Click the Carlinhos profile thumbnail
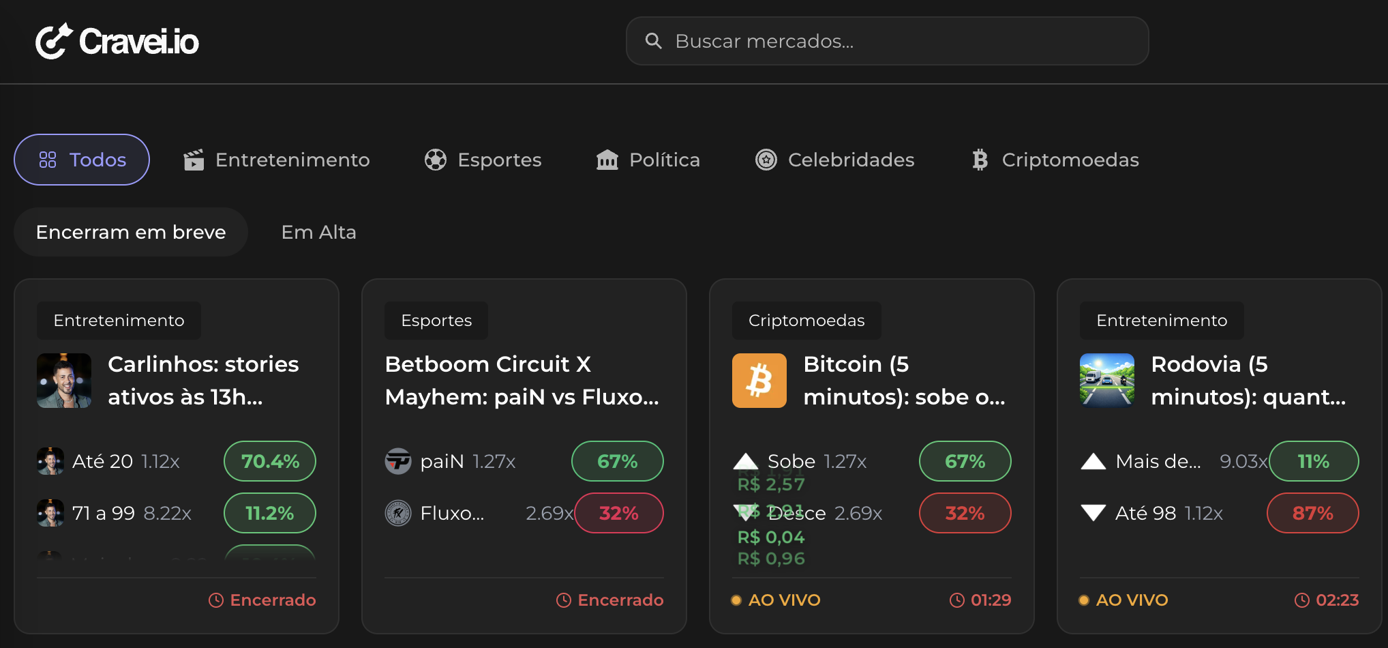pos(63,380)
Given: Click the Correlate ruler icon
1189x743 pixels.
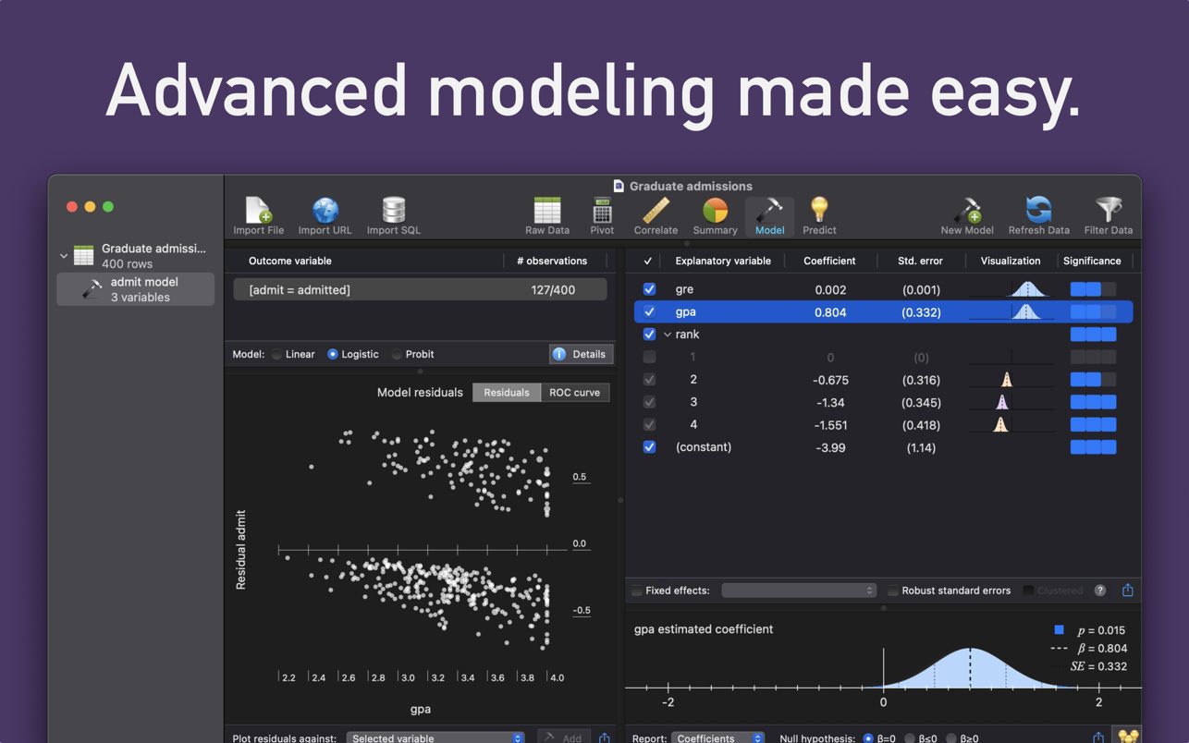Looking at the screenshot, I should tap(656, 212).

_Assigned task_
With the pictures excluded, the line containing "Given: Click the Correlate ruler icon" and every line after it through the end of the data above are to be transcribed exactly, and nothing more.

_Exercise result_
Given: Click the Correlate ruler icon
1189x743 pixels.
Looking at the screenshot, I should tap(656, 212).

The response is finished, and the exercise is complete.